>> Thursday, November 19, 2009
In my opinion, this recipe yielded more of a pie than a tart . . . and I attribute this result to my inexperience with baking either treat. Regardless of what you call it technically, it's VERY good. I'm talking amazed-because-it-tastes-like-something-I-would-order-at-a-fancy-restaurant good. The shell is modified from a recipe in Martha Stewart's Baking Handbook. The filling is something I concocted using various recipes from books and the web.
If you want to make a true tart, don't do what I did and 1.) freak out because the dough is, at first, crumbly . . . 2.) add more liquid (and, sigh, butter) to compensate . . . and then 3.) relish in its sticky glory thinking you've done something to help the situation. The dough should NOT be sticky. As Martha explains on page 225 of her book: "It's very important not to overprocess . . . the texture of the dough should be crumbly and just hold together."

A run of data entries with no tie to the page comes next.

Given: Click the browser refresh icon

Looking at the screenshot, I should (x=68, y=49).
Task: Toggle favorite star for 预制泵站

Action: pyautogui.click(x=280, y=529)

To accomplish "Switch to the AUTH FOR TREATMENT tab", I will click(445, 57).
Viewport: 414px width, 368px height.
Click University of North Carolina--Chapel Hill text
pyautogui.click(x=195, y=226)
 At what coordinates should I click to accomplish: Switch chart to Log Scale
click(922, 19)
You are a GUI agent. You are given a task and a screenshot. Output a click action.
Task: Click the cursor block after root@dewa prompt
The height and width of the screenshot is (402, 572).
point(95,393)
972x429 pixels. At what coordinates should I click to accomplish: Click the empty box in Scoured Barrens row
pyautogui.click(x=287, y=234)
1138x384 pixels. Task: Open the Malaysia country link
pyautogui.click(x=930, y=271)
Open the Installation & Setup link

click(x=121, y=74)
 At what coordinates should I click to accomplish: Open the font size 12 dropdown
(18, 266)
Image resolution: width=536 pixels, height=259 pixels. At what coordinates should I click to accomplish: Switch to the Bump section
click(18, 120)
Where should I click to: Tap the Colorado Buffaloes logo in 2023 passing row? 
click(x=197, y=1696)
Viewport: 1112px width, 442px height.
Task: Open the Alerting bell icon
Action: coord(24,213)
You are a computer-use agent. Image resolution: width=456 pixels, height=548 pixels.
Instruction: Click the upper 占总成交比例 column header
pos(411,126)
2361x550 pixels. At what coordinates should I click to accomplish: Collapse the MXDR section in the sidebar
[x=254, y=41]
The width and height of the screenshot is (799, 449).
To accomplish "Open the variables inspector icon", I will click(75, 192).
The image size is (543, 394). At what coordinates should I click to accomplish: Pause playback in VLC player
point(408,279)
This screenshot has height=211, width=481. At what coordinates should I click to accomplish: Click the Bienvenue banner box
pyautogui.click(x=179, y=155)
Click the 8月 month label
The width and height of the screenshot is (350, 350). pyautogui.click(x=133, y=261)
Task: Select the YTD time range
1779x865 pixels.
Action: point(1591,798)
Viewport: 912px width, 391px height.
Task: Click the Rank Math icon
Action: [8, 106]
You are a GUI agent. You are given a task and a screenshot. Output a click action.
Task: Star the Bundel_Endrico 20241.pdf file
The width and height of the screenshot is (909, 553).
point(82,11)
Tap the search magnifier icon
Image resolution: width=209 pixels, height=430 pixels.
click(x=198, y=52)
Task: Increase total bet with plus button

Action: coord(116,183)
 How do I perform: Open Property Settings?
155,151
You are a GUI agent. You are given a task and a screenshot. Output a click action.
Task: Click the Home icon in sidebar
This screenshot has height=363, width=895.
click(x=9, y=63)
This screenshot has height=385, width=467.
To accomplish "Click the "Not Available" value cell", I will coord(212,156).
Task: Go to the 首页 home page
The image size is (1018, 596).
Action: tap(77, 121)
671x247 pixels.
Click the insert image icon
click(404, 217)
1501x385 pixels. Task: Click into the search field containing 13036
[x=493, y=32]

But, if you freak out like I did . . . add a bit more soy milk . . . butter . . . it's not the end of the world. You'll just get a (brag worthy) pie-tart hybrid.
For the tart:
- 6 tablespoons unsalted butter, room temp.
- 1/2 cup confectioners' sugar
- 2 large egg yolks
- 3/4 cup wheat pastry flour
- 3/4 cup coconut flour (or all-purpose will do)
- 1/4 teaspoon salt
- 2 teaspoons soy milk (original calls for heavy cream, which I never have)
Method . . .
- In the bowl of an electric mixer fitted with the paddle attachment, combine butter and confectioners' sugar. Mix on low speed until combined (2 minutes).
- Add egg yolks, and mix until incorporated (1 minute). Add 1/2 cup wheat pastry and 1/4 cup coconut flour and mix on low speed until the flour is just incorporated (30 seconds).
- Add the rest of the flour -- along with the salt and soy milk. Mix until the flour is no longer visible (1 minute).
- Turn out dough onto a piece of plastic wrap. Shape into a flattened disk.
- Wrap in plastic and refrigerate for at least 2 hours (or overnight). The dough can be frozen for up to 1 month -- but thaw overnight in the refrigerator before using.
To bake you'll need a tart pan -- preferably with the movable bottom. It's early, and I can't think of a better term.
- Just before your two hours are up . . . preheat the oven to 375 degrees F.
- Roll out dough to its proper dimension (about 1 inch bigger than your tart pan) and drape over the pan.
- Press the dough into the pan to fit and then use a rolling pin to trim the dough by gently rolling it over the top.
- Prick the dough all over with a fork . . . and bake for about 10 (to 15) minutes . . . or until edges are golden brown.
- Cool on wire rack. (But quickly proceed to make the filling -- you don't need to wait for the tart to completely cool to continue the process.)
Filling ingredients . . .
- 1 cup soy milk
- 2 teaspoons sugar
- 2 tablespoons coconut flour (or all-purpose)
- 9 ounces bittersweet chocolate (chips or chunks)
- 1/2 cup frozen or fresh blueberries
- 1 egg
Method . . .
- You'll want to lower the oven temp to 350 degrees F once the tart has initially baked.
- In a small saucepan (on high heat) -- whisk together the soy milk, sugar, and coconut flour. Bring to a boil.
- Pour hot mixture over the chocolate chunks and blueberries. Whisk together until smooth.
- Right before you pour the filling into the tart, whisk in the egg (again until smooth).
- Pour mixture into the tart.
- Bake for 10 (to 15) minutes -- or until the edges have begun to set.
- Move to cooling rack. Drizzle with melted milk chocolate. And have a fantastic day!